Stan Bentham

Personal information
- Full name: Stanley Joseph Bentham
- Date of birth: 17 March 1915
- Place of birth: Leigh, England
- Date of death: 29 May 2002 (aged 87)
- Height: 5 ft 8+1⁄2 in (1.74 m)
- Position: Wing half

Senior career*
- Years: Team / Apps / (Gls)
- 1933–1935: Wigan Athletic / 5 / (3)
- 1935–1949: Everton / 110 / (17)
- Total:  / 115 / (20)

= Stan Bentham =

English footballer (1915–2002)

Stanley Joseph Bentham (17 March 1915 – 29 May 2002) was an English footballer.

Born at Leigh, Lancashire, in 1915, he had a trial with Football League club Bolton Wanderers as a teenager in the early 1930s but was not offered a professional contract and signed for non-league Wigan Athletic instead. He played five times for the club in the 1933-34 season as they won the Cheshire County League title, scoring three goals. He turned professional on 1 January 1935, still only aged 18, when First Division giants Everton signed him.
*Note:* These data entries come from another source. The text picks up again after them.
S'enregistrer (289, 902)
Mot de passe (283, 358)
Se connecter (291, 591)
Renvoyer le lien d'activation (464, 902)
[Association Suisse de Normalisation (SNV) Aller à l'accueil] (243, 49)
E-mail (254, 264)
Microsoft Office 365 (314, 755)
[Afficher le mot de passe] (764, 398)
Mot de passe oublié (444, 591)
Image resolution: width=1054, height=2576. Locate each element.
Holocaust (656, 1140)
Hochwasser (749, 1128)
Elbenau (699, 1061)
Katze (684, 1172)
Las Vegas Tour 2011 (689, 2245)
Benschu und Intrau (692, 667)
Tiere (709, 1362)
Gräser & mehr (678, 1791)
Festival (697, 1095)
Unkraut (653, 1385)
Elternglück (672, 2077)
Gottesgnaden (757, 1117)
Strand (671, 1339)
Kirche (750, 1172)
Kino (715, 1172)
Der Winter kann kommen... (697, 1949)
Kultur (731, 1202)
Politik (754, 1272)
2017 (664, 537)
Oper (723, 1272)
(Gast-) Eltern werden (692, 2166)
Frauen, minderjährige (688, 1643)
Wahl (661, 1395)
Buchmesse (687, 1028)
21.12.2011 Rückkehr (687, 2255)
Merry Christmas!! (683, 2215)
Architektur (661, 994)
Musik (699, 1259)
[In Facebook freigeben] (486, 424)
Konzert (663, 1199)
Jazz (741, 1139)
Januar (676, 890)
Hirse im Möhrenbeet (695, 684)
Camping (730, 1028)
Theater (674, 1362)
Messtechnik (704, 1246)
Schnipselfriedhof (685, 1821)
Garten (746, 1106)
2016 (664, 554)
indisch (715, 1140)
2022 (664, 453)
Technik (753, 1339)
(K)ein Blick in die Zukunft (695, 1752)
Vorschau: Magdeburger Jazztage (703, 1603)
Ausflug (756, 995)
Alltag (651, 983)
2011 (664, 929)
He made his senior debut on 23 November 1935 in a league game against Grimsby Town at Blundell Park and was soon a regular first team player, missing just one league game in the 1938-39 season, but he was 23 years old when in September of that year World War II broke out and by the time league action resumed for the 1946-47 season, he was already 30 years old and had lost most of the prime years of his career.

He remained with Everton as a player before retiring at the end of the 1947-48 season, by which time he had played 125 competitive games for the Goodison Park club (110 of them in the league) and scored seven goals. He remained on the club's payroll as a coach until 1962, when he secured a similar position at Luton Town. This was his final job in football.

By the late 1990s, Bentham was suffering from Alzheimer's disease and was living in a nursing home at Southport by the time of his death in May 2002 at the age of 87.